Tuesday, November 22, 2016

In the power of a Moroccan madman

Marrakesh. Cooler at night.
We needed to get to the train station and the sign on the Marrakech bank said 46° C. My boiling brain calculated for a second...115°F? Yup. No, no way my ex-girlfriend and I were going to walk two miles across concrete oven streets in that. Time for a taxi.

One problem. We’d stepped out of the bus station a few days before to watch the only taxi in sight be chased off by a crowd of shouting men banging on the windows and throwing shoes at the windshield. The taxi drivers of Morocco were on strike.

I believe in unions and collective bargaining. I believe they’re among the essential tools for the progress of our species. But as the sign clicked up to 47°C I was glad to see a strike breaker cruise past in a beat up old Hyundai. My ex climbed in back, I took the passenger seat, and away we went.

We were at the tail end of two months in Africa and had been on a few taxi rides that were, shall we say, exhilarating? Even among a cast of maniacal rides, this one stood out. Hoping to escape the notice of the striking cabbies, he took vehicular madness to a whole new level of cuts and swerves, traffic lights are only decoration, and wrong way on a one-way street, all at the poor little Hyundai’s maximum velocity. The brain-addling heat can’t have helped (AC? hahaha) and it being the middle of Ramadan so he hadn’t eaten or drunk anything since dawn probably didn’t help either.
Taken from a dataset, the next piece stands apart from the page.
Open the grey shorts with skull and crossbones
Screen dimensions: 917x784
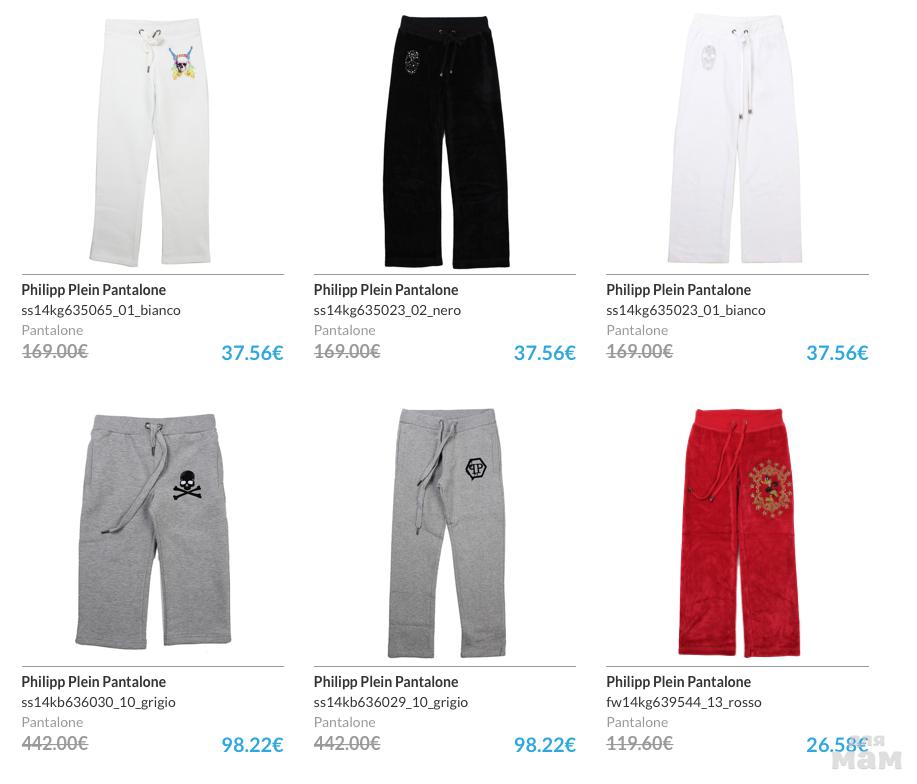[x=153, y=530]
In situations like that I’d learned to just sit back and relax. Nothing to do about it. Fretting and tensing up were useless, and they say that only adds to your odds of serious injury anyway. So I just sat back and observed to see if we’d survive the ride.

We did! To my delight, we arrived at the train station intact. I paid him and climbed out into the sandblasting sunlight. The second he pulled away my ex broke out with “What was THAT?!?”
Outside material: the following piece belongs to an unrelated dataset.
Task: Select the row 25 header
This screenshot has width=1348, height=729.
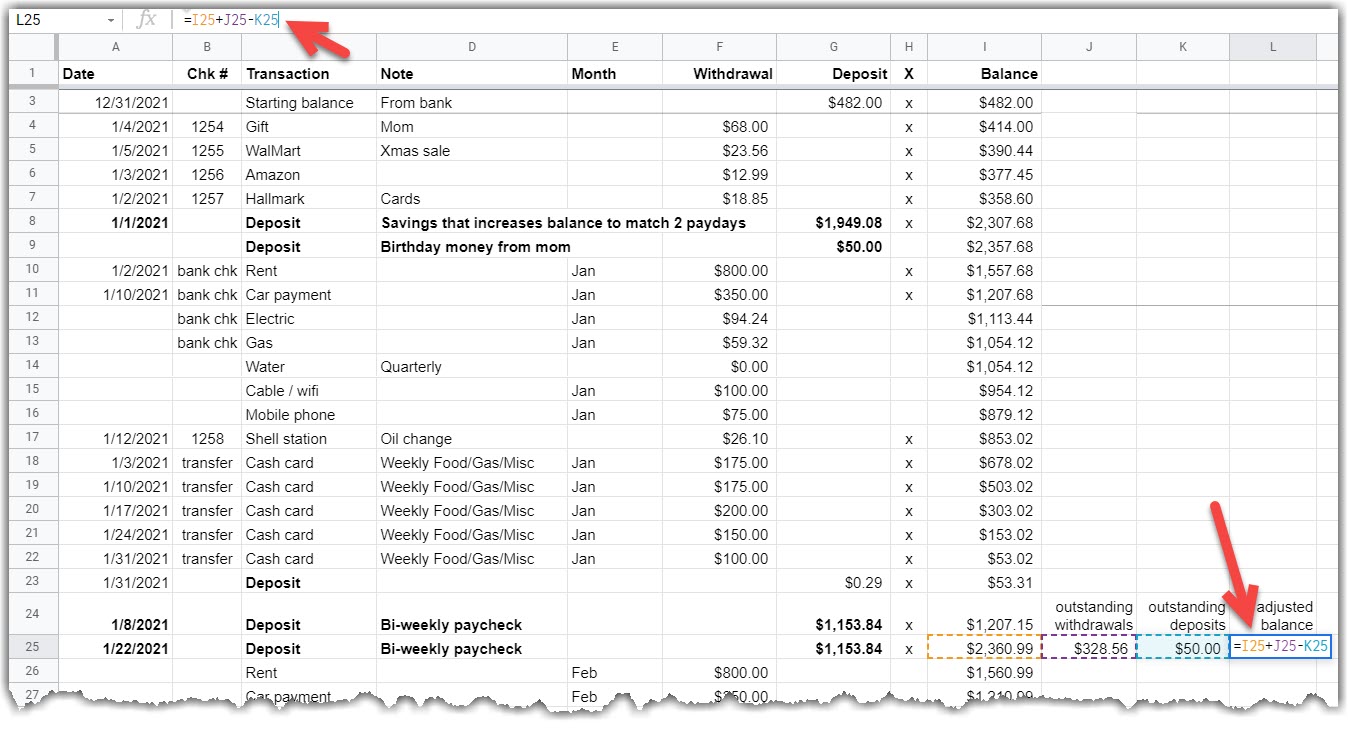Action: pos(33,648)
“Probably a new record for crazy,” I laughed some precious moisture into the air. “He was an even worse driver than that guy in Dar Es Salaam...”

“No! I don’t mean his driving. I mean what was the deal with that head wound?”

That whatnow? From my passenger seat perspective I’d missed what she had been staring at the whole time. Apparently the guy had a large open wound still leaking bodily fluid from the torn flesh that stretched across the back third of his skull. Oh. I hadn’t thought to check that before getting in.

The ability to sit back and accept the reality of the moment is essential, both in travel and normal life. But even though I tried so hard to stay away from Trump for this post, and the looming danger for America that’s about to break, this, as with everything else, is caught up in the imminent danger of his presidency.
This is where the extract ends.